White Tiger Classification and Evolution
The White Tiger (also known as the White Bengal Tiger) is a subspecies of Tiger, found throughout the Indian subcontinent. Although the range of the White Tiger is historically very large, these animals are incredibly rare as their colouration is dependent on a defective, recessive gene that is passed on from their parents. Over the past couple of centuries the White Tiger has become even rarer in the wild due to trophy hunting or capture for the exotic pet trade, with there having been no recorded sightings of these elusive predators for the past 50 years. Today, the White Tiger can still be found in a handful of zoos and animal sanctuaries around the world with these large and beautiful felines often being the star attraction. Along with the Bengal Tiger, the White Tiger is considered to be the second largest species of Tiger in the world after the Siberian Tiger.
White Tiger Anatomy and Appearance
The White Tiger is a large and powerful animal that can weigh up to 300kg and reaches more than 3 meters in length. Unlike the white variations found in other animal species, the White Tiger is not an albino as they still carry some form of pigment that creates their fur colour, as some individuals are known to retain an orange tinge to their white coloured fur. Like other Tiger species, the White Tiger has black or dark brown stripes that run vertically along its body, the pattern of which is unique to both the Tiger species and the individual. Along with the change in fur colour, the gene carried by the White Tiger's parents also means that they have blue eyes rather than the green or yellow coloured eyes of normal Bengal Tigers. Despite the beauty of the White Tiger's fur, it does in fact give these individuals a disadvantage as they are not so easily camouflaged into the surrounding jungle.
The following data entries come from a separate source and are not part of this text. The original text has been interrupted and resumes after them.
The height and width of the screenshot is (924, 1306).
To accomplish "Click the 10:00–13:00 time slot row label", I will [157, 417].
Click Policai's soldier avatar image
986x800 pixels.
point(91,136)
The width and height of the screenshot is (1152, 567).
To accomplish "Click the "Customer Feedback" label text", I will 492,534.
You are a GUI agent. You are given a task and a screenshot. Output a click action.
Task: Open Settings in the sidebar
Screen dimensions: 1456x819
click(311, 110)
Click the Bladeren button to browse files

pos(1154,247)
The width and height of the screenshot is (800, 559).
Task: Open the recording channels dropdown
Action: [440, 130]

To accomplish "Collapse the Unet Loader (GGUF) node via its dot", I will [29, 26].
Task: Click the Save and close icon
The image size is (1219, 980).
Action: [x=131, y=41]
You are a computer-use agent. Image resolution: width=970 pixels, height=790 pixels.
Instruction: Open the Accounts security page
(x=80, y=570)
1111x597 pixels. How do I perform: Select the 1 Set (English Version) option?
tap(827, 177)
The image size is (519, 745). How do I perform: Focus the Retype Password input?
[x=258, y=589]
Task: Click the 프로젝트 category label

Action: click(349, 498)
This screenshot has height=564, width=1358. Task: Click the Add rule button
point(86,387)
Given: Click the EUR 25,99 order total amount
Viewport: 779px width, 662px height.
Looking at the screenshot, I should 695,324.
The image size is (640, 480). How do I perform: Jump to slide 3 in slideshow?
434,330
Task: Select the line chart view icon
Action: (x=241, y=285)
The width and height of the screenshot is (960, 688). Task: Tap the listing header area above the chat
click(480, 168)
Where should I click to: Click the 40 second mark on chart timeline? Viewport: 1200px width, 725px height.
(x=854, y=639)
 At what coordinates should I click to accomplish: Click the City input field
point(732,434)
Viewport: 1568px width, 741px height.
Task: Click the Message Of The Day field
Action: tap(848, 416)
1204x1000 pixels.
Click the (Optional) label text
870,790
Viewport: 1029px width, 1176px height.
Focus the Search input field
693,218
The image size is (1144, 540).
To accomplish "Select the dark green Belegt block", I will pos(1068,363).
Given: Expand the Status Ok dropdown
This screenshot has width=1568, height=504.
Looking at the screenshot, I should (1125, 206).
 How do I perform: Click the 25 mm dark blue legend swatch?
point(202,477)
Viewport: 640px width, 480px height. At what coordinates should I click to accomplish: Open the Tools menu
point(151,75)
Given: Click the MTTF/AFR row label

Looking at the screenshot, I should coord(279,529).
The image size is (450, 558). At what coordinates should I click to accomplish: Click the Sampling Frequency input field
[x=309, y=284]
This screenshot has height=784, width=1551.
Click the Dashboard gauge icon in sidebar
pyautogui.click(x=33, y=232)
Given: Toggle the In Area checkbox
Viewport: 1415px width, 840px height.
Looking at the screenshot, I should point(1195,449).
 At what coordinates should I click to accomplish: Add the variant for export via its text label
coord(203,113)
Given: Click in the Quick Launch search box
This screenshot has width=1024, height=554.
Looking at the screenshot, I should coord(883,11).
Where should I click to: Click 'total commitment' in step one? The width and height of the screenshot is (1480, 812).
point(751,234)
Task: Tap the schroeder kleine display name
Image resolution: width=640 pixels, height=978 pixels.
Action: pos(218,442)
The White Tiger would once have been found throughout much of India and the surrounding countries but their range has decreased dramatically, particularly over the past 100 years or so. Today the Bengal Tiger is found in small pockets of its natural habitat in India, Nepal, Bhutan and Bangladesh, and although populations are severely declining, they remain the most numerous Tiger species in the world. They are found in a variety of habitats including tropical forests, mangrove swamps and moist jungles that generally support dense vegetation and have a good source of fresh water. Although the White Tiger could once be found in the wild, it is very rare for the gene carrying parents to actually mate, and with the rapidly declining numbers of Bengal Tigers throughout their natural range, the chances of White Tigers being produced are becoming less every day.